Health care credit cards are designed to help consumers pay for uninsured health costs. They're supposed to be a better deal than regular credit cards, but they seem to draw the same kinds of complaints from consumers.
Amanda, of Newnan, Georgia, got a GE Money CareCredit card nearly two years ago to finance some extensive dental work. The terms were excellent - pay it off in 24 months and there would be no interest charges. She says she rapidly paid down the balance.
"I received a letter in February stating they were reducing my credit limit from $4,000 to $1,000 because of my credit score," she told ConsumerAffairs.com. "Well my credit score hadn't changed until they closed my account."
Amanda said she wasn't that upset, since she had paid her balance down from over $2500 to $346.
"Then I check my account today and they put $679 of accrued interest on my account. I highly recommend that you avoid them at all costs!"
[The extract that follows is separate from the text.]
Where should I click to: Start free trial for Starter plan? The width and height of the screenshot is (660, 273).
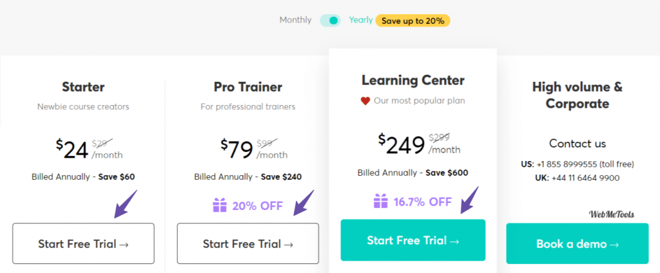pos(83,243)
Minnesota Attorney General Lori Swanson sees a bigger problem with these cards. When health care providers receive incentives to get their patients to open accounts, she says consumers often lose.
Swanson has just sued a Minnesota chiropractic clinic that she says enrolled patients in health care credit cards without their permission and then placed charges of up to $5,040 on those credit cards without patients' consent.
The lawsuit was filed against Express Health, P.A., a Minnesota chiropractic clinic, and its owner, Cory Couillard, D.C. The lawsuit alleges that Express Health and Couillard aggressively enrolled patients in the CareCredit Credit Card offered by GE Money Bank, convincing some patients to complete applications by telling them that they were not applying for a credit card but that the clinic simply wanted to check to see if they would qualify for credit.
The complaint further alleges that, unbeknownst to these patients, Express Health and Couillard then submitted the application to GE Money Bank, which issued a CareCredit credit card in the patient's name. To make matters worse, according to Swanson, the defendants sometimes submitted to the lender false annual income for patients, in some cases doubling or more patients' actual income. Once patients were issued a credit card, the defendants placed lump-sum charges of up to $5,040 on the credit card, without patients' knowledge or consent.
"The clinic engaged in predatory lending, only with health care credit cards instead of subprime mortgages," Swanson said. "The clinic jeopardized patients' credit ratings by fraudulently signing them up for credit cards and then charging their accounts thousands of dollars," she added.
GE Money Bank, the nation's largest issuer of health care credit cards, describes the CareCredit Credit Card as a "health care credit card that can be used as a payment option for certain expenses not covered by insurance or to bridge situations when desired care exceeds insurance coverage."
While a patient may believe they are borrowing the money interest-free, if they do not pay back the amount borrowed on a CareCredit credit card on time, default interest rates of up to 29.99 percent apply.
Swanson says patients should be very wary of high-pressure sales pitches in which they are marketed health care credit cards by health service providers. She said that chiropractors, dentists, medical clinics, cosmetic and eye surgeons, weight loss programs, hearing aid dispensers, and other providers sometimes aggressively promote health care credit cards as a way to make money for their clinics but that the credit cards may not always be in the best interests of patients.
"A clinic's primary interest in marketing health care credit cards as a sales agent for the lender is to boost its bottom line," Swanson said. "This may collide with the best interests of the patient, particularly when the credit cards come with high interest rates and high fees."
To illustrate the point, Swanson said her office received a complaint from a 91-year-old Minnesota woman whose hearing aid dispenser convinced her to take out a health care credit card to pay for her hearing aids. The woman- who lives on $12,000 per year in Social Security benefits-made all of her monthly payments of around $110 on time and thought that the credit card company would bill her for her final payment.
When she didn't receive a bill, she made the final payment just a few days after it was due. The credit card company then billed her for interest of $1,200--charged retroactively to the date of the original charge. Swanson says it turned out to be a very expensive way for a senior citizen on a fixed income to finance her hearing aids.